§ **Exercício proposto**: Apresente em lista numerada as linhas dos registros desde o início até a linha com "coord(249,17)", incluída, sem as linhas em branco. Deixe as imagens fora da resposta.

=======

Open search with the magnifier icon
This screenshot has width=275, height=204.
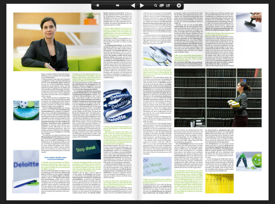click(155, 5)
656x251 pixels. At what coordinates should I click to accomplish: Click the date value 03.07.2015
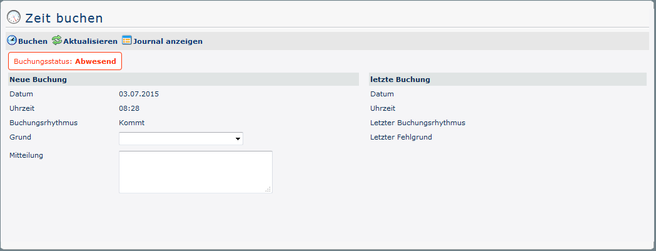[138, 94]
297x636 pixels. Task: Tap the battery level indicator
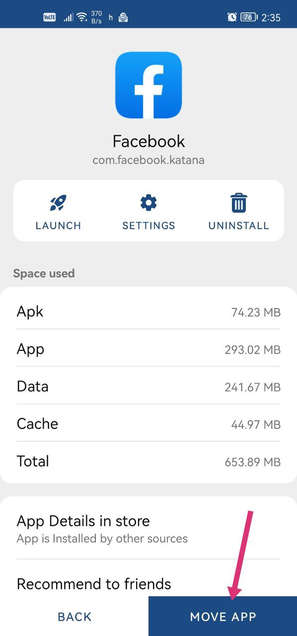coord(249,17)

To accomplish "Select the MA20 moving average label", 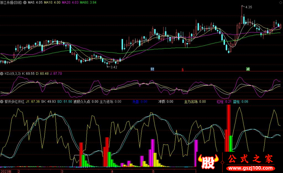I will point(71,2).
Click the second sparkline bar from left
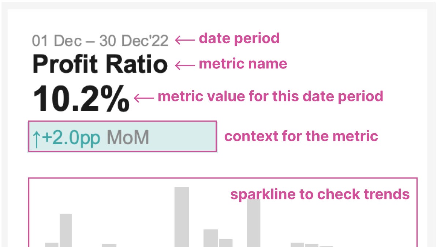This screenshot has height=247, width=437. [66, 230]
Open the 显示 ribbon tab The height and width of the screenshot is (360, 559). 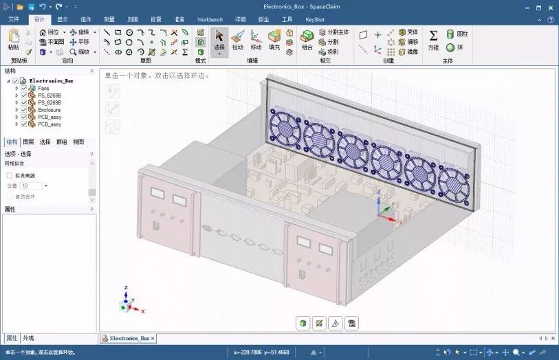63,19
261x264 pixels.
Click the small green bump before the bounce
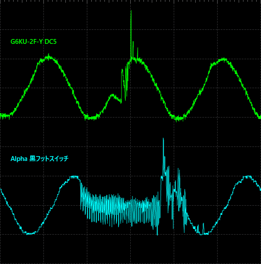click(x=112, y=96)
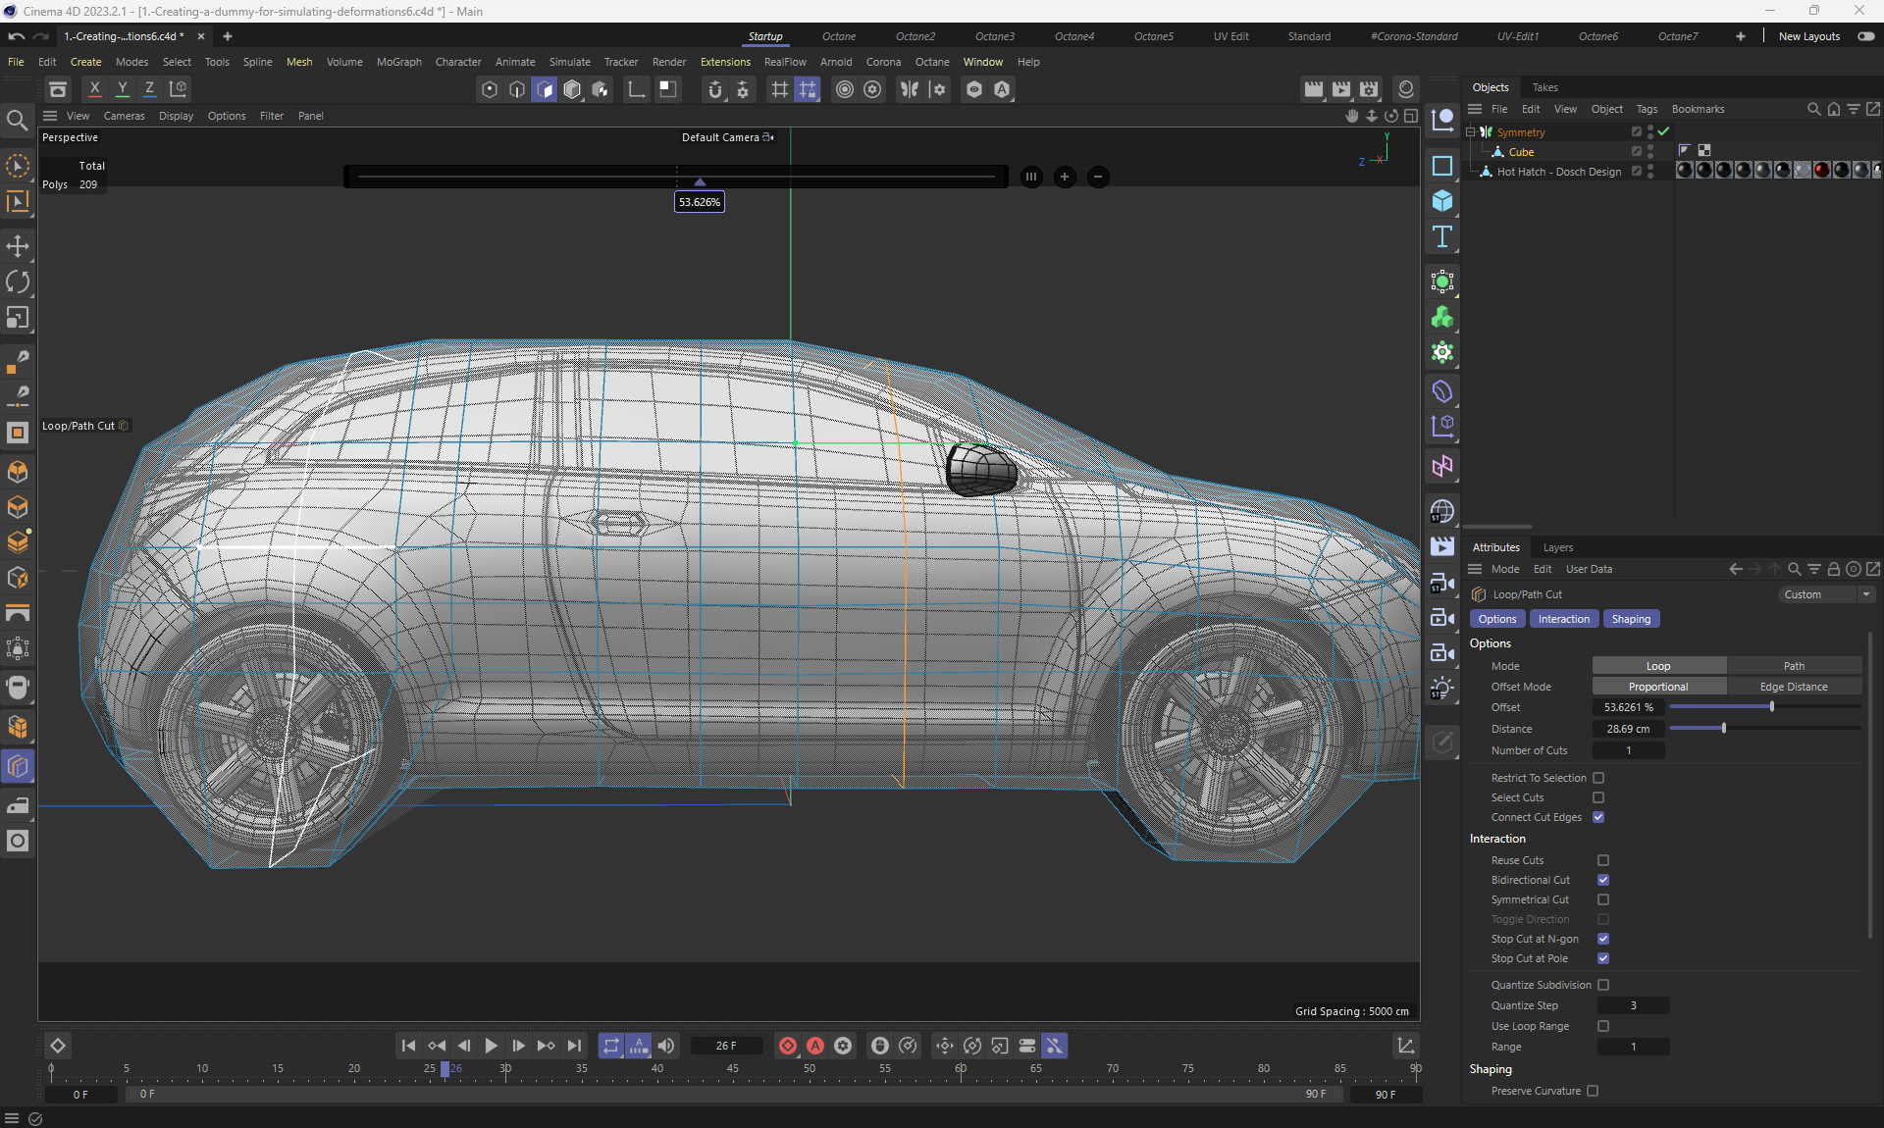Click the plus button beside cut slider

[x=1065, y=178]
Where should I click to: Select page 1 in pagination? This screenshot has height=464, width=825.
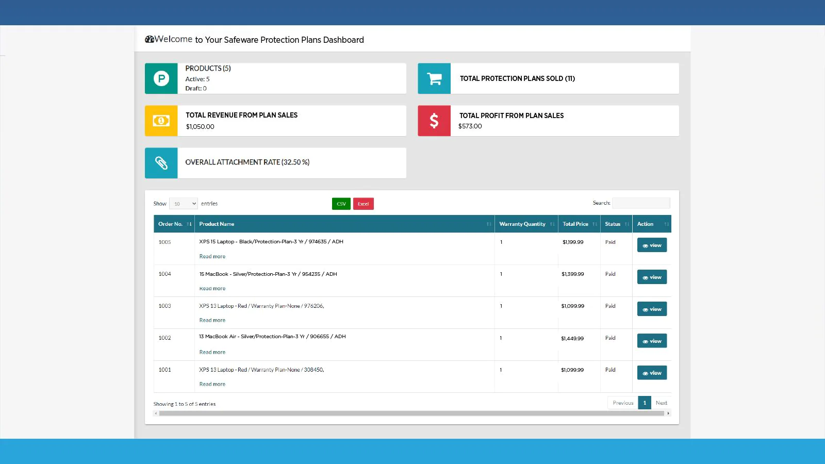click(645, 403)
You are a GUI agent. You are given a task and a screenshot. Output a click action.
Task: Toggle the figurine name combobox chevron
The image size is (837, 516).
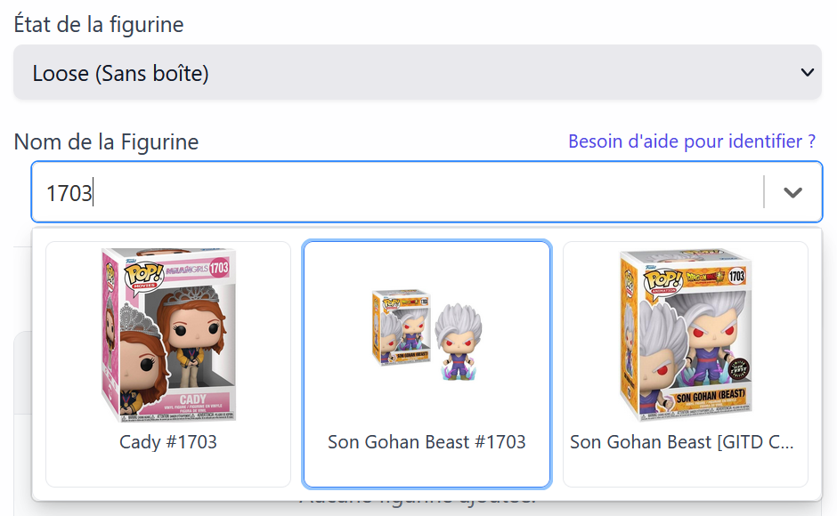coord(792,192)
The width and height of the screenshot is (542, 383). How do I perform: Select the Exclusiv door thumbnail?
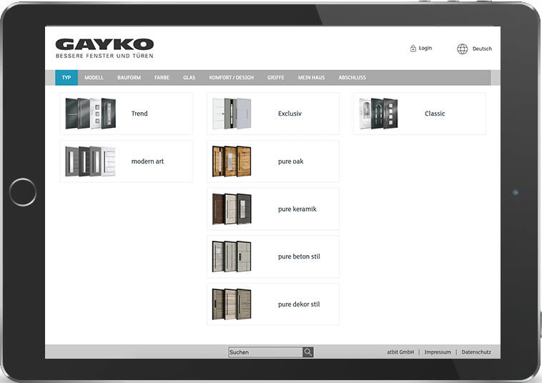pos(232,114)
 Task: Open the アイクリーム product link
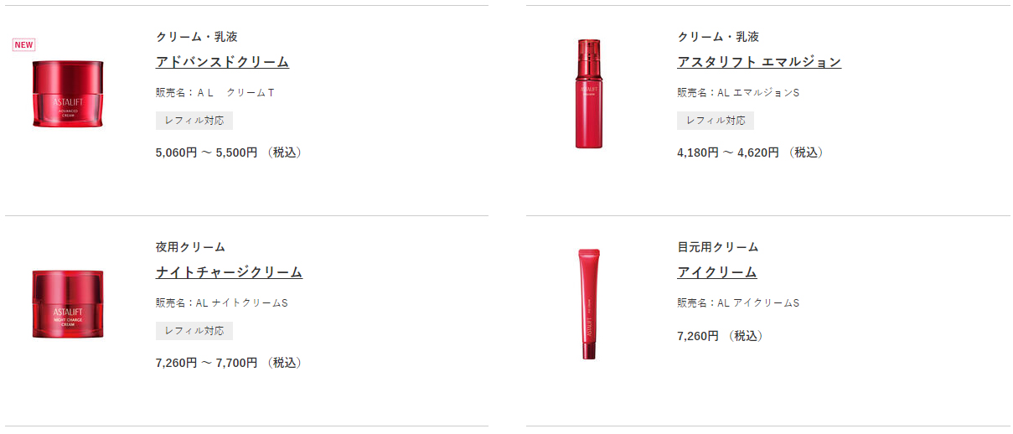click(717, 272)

=======

§ **Resposta escrita**:
1. Open search with the magnifier icon
2. This screenshot has width=275, height=204.
3. click(155, 5)
4. 656x251 pixels. At what coordinates should I click to accomplish: Click the date value 03.07.2015
5. [138, 94]
6. 297x636 pixels. Task: Tap the battery level indicator
7. coord(249,17)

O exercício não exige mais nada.